Older than Labiomista but just as much a surprise in the heart of western Europe is the Japanese Tuin, or Japanese Garden, that sits by the outer ring road of Hasselt, Limburg’s capital, and a cherry-stone’s throw from the Albert Canal, which runs as far northwest as Antwerp.
Just as Huis Ten Bosch, a facsimile Dutch town, was erected outside the Japanese city of Nagasaki with painstaking authenticity, so Japanese Tuin was built in this remote corner of Belgium as a “stroll garden” in 17th-century Edo style, under the guidance of landscape architect Takayuki Inoue, to celebrate a partnership with the city of Itami, in Japan’s Hyogo prefecture.
Its 2.5 hectares (6.2 acres) make it the biggest such garden in Europe, and it is also – by virtue of being so utterly foreign – one of Hasselt’s top attractions.
Bridal couples pose against the backdrop of the Korokan ceremonial house, boisterous children dare each other to race across the Dragon Gate Waterfall, the Peace Bell gets a regular donging and the souvenir stalls at the end – ringed by 250 cherry trees – stock genuine artefacts such as calligraphy scrolls and takoyaki snacks.
“Throughout the ages, the Japanese have tried to preserve the essence of nature as much as possible, and the garden in Hasselt symbolises this,” says director Carl De Coster, who spent seven years working in Japan.
“To start off with, an expert gardener from Itami would come every few years to give some pointers and workshops on the pruning of Japanese pine trees, for example, but now we are pretty much able to run things ourselves.
“It’s a real oasis, and not at all something you would expect to find in this part of the country.”
Like the rest of Belgium, Limburg revels in its food and drinks – yet while the old staples of fries, beer and chocolate are available in abundance, there are distinct signs that the region’s chefs are branching out.
Michelin inspectors have raised their thumbs over the pigeon ravioli at The Thrill, in Genk, and chef Gary Kirchens’ fillet of lamb with parsley and nettle crust at Aurum, in Ordingen.
A recent arrival on the restaurant scene, Het Cordaat, which anchors a brand-new campus for start-ups, scale-ups and corporations on the edge of Hasselt, is part of the extensive culinary fiefdom of the 2024 Gault & Millau entrepreneur of the year, Dimitri Beckers.
With soaring ceilings and plate-glass windows, abundant greenery, and marble-topped tables, it serves items such as smoked eel and slow-cooked rabbit roll, as well as an entire menu page devoted to variations on the theme of gin and tonic.
“Nowhere else in the world offers the same amount of diversity and quality of food over such a small surface area [as Limburg],” says Femke Vandevelde, author of Belgium for Foodies.

**PROBLEM**
According to the passage about Limburg, how large is the Japanese Garden in Hasselt? The material that comes next has nothing to do with this passage.

**SUPPLIED INFORMATION**
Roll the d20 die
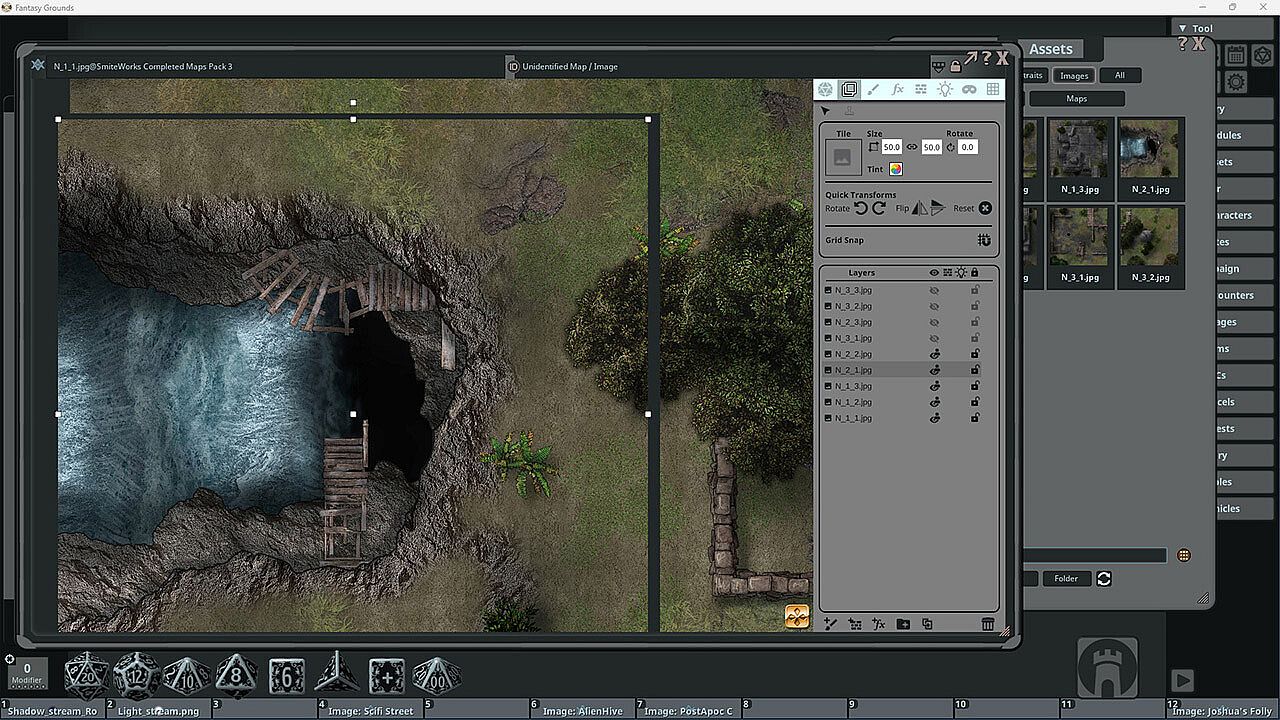Viewport: 1280px width, 720px height. click(86, 676)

**REPLY TO THE TASK**
It covers 2.5 hectares (6.2 acres), making it the biggest such garden in Europe.